The former president also discussed challenges facing Christians in Nigeria and the Niger Delta issue.

Jonathan, who was invited by the sub committee and spoke in his capacity as Chairman of the Goodluck Jonathan Foundation,  said implementation of the “resolutions of the 2014 national conference is the panacea that will prevent ethnic and religious tensions that lead to crises, such as the recent Southern Kaduna killings.”

In a statement by his spokesman, Ikechukwu Eze, Jonathan also said he fully aligned with the views of the 2014 National Conference which called for true and fiscal federalism as the way out of agitations in the region and in other parts of Nigeria.

The former president also identified impunity as a factor that contributes to the reoccurrence of such violence, and noted that, if those behind previous violence were not prosecuted, then, individuals and groups of like minds would be emboldened to repeat the same act.

He also said interventionist agencies like the Niger Delta Development Commission (NDDC) tend not to be effective due to over-politicisation.

The former president opined that the development of a state like Akwa-Ibom has proved that what the region needed was resource control and not interventionist agencies.

Dr. Jonathan also talked about his efforts to end impunity, specifically citing the case of Kabiru Sokoto, the mastermind of the Christmas Day bombing of Saint Theresa’s Catholic Church in Madalla, in Niger State.

Sokoto was subsequently arrested, prosecuted, convicted and imprisoned by Jonathan’s administration and was the first successful prosecution of a terrorist attack on a place of worship in Nigeria’s history.

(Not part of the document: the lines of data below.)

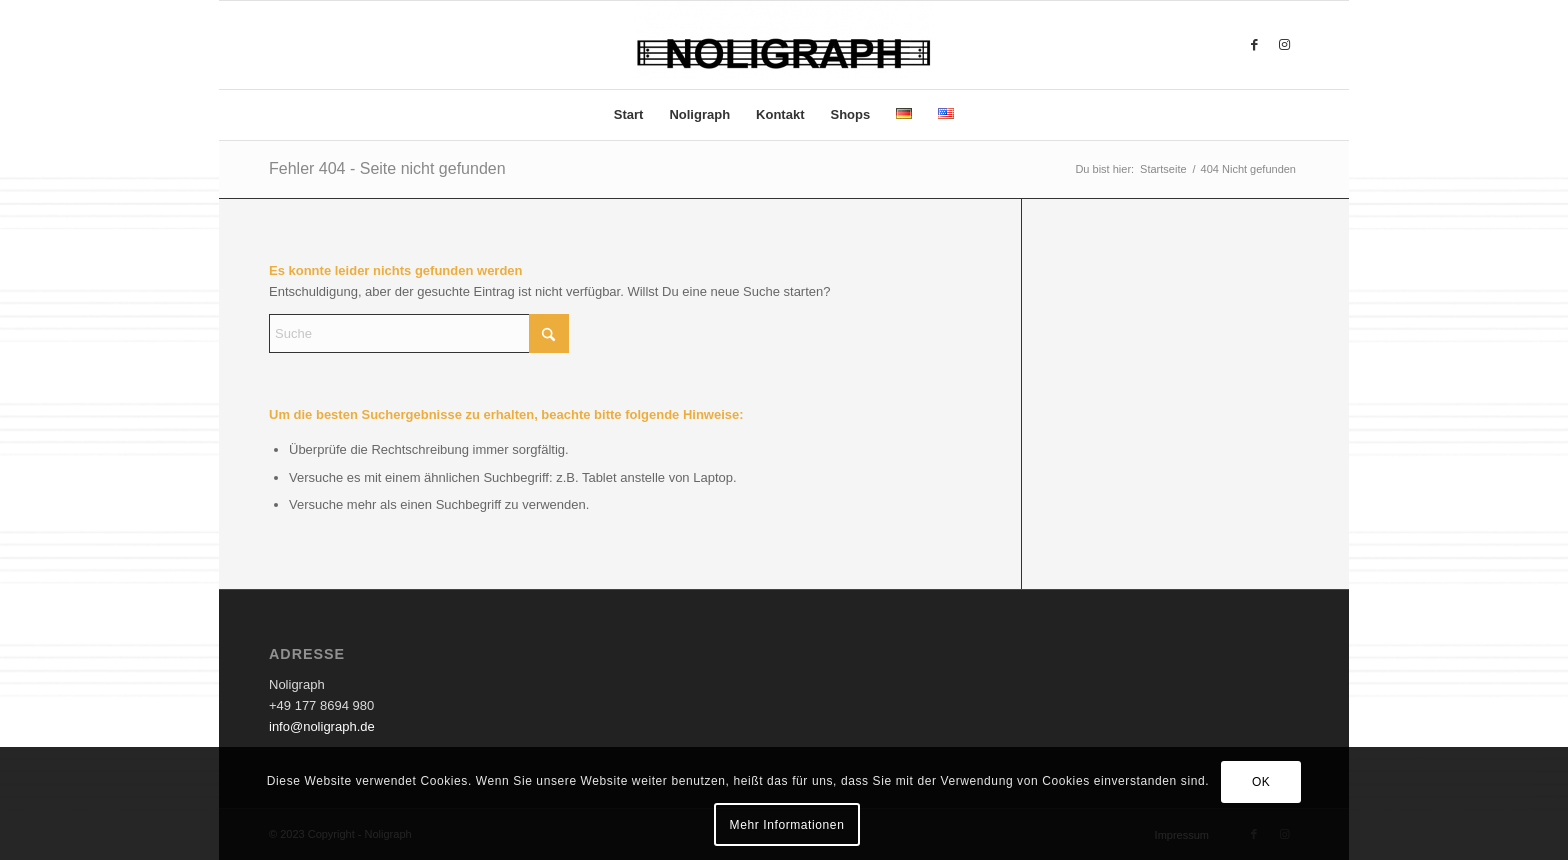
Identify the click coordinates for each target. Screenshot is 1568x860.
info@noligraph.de (322, 726)
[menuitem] (629, 115)
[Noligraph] (784, 45)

He said: “That promise was fulfilled on December 20, 2013 when Kabiru Umar, also known as Kabiru Sokoto, was sentenced to life imprisonment after my administration investigated that crime, identified him as the mastermind, arrested him and diligently prosecuted him and some of his associates.”

The former president also noted that his administration’s prosecution of the perpetrators of the deadly bombing of an office of the Independent National Electoral Commission also in Madalla on April 8,

2011 was the first successful prosecution of terrorists in Nigeria.

The meeting was attended by Chairman of the U.S. House Sub-Committee on Africa, Global Health, Global Human Rights and International Organisations, Congressman Christopher H Smith and other influential staff of the committee.